And Each Time, The Hoops Get Smaller
Lecturers at a leading university are being given guidance on neopronouns, which include emoji labels and catgender, where someone identifies as a feline.
The University of Bristol, since you ask, where staff are urged to perform this season’s modish contortions in “verbal introductions and email signatures.” Say, by starting each meeting and conversation, presumably every day, with an ostentatious declaration of their own pronouns, lest there be massive and widespread confusion as to which sex they actually are.
Bristol lecturers are also directed to neopronouns which include “emojiself pronouns,” where colourful digital icons – commonplace on social media – are used to represent gender in written and spoken conversation.

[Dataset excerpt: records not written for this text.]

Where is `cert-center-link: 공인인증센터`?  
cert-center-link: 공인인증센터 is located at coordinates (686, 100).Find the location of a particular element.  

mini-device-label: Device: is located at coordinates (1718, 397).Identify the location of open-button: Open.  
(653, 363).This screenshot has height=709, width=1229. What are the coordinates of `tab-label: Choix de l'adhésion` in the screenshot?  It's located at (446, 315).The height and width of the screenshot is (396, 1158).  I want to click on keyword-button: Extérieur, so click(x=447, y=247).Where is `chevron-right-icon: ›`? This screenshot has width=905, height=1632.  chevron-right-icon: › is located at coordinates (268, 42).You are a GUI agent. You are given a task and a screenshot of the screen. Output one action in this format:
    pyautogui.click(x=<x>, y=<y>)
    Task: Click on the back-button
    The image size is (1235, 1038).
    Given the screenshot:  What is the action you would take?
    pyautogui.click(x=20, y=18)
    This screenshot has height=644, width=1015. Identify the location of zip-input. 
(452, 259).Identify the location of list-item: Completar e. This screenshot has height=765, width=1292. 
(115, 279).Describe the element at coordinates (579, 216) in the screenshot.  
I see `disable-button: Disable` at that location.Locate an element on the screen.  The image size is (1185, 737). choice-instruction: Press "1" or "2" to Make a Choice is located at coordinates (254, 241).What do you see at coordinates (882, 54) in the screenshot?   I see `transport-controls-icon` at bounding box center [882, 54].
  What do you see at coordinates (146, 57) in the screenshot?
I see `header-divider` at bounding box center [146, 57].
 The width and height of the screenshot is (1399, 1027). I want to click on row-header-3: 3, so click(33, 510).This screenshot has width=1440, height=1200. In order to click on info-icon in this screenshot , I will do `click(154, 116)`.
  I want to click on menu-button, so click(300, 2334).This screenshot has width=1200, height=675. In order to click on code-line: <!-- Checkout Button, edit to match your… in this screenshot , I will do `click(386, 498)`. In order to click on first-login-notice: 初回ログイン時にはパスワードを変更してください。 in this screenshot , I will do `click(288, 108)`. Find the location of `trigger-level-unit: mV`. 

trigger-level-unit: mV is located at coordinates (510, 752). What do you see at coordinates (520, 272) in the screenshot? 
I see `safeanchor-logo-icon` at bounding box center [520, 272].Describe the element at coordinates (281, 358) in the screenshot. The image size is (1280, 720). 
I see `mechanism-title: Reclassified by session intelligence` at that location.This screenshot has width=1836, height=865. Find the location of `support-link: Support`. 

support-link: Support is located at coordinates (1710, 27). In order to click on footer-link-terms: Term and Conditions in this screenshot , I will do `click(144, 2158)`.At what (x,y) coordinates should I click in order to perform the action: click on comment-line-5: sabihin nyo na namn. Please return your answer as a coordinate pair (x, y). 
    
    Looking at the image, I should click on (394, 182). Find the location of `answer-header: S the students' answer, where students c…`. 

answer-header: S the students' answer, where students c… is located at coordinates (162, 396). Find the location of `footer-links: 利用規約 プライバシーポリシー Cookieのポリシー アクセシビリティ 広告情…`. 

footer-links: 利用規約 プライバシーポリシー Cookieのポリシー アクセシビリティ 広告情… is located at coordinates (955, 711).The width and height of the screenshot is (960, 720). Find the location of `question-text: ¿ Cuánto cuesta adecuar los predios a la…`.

While not mandatory, but merely encouraged, one university employee who expressed objections has been “invited to a meeting with a senior diversity manager.” A nourishing mental experience, I’m sure.
Another section explains how noun-self pronouns are used by “xenic” individuals whose gender does not fit within “the Western human binary of gender alignments.” The webpage adds: “For example, someone who is catgender may use nya/nyan pronouns.” Catgender, it says, is someone who “strongly identifies” with cats or other felines and those who “may experience delusions relating to being a cat or other feline.” The word nyan is Japanese for “meow.”
Because if you’re bent on humiliating your employees, and unmooring them from probity and any lingering realism – and if you want to make them routinely dishonest and pander to delusions, narcissism, and competitive pretension – then hey, why not go all-in?
Bristol’s guide says that if staff make a mistake by using the wrong pronoun, “it is important not to become defensive or make a big deal out of it. Simply thank the person for correcting you, apologise swiftly, and use the correct pronouns going forward.”
Other, less dementing options are, of course, available. At the time of writing.
Also, open thread.
What happened to the last couple of dozen comments?
David, a large number of comments have suddenly disappeared.
The most recent that is still visible was posted by Karl at 15:12.
And…now those comments are back. But only after I hit Refresh many times and then posted a comment.
pst314: yes, of course I knew that you hadn’t quoted him to agree with him. Didn’t mean to imply otherwise.
It’s so easy to misunderstand and to be misunderstood. Especially on the internet where all we have is text. No tone of voice, no body language…
This isn’t just sand in the gears of society, it’s crowbars to tear it apart and beat the recalcitrant who won’t get in line.
Let us recall how societies have traditionally dealt with such vandals.
“Let us recall how societies have traditionally dealt with such vandals.” Rome tried bribing the Vandals, but it didn’t go well…
In other news, a wise guy and a wise man are NOT the same. I’ll be here all week–try the veal!
Let us recall how societies have traditionally dealt with such vandals.
Hemlock?
I am unqueer gendercat! Bow to my superior sensibilities! And give me tuna! ( I like the Starkist Ranch flavor packets, or the canned tuna packed in olive oil, please.)
The Unqueer Gendercats would be a good band name. As, for that matter, would be the Ranch Tuna Packets.
Rome tried bribing the Vandals, but it didn’t go well…
And now our Betters tell us that we must not say “vandals”, we must say “artists”.
or the canned tuna packed in olive oil, please.
No! That’s mine! Mine! All mine!
No! That’s mine! Mine! All mine!
[ Look in pantry. Counts cans of tuna. Then checks that anti-Hobbes traps are set. ]
No! That’s mine! Mine! All mine!
https://www.youtube.com/watch?v=H4BNbHBcnDI
Nothing more pathetic than an adult pretending to be a fuzzy little animal.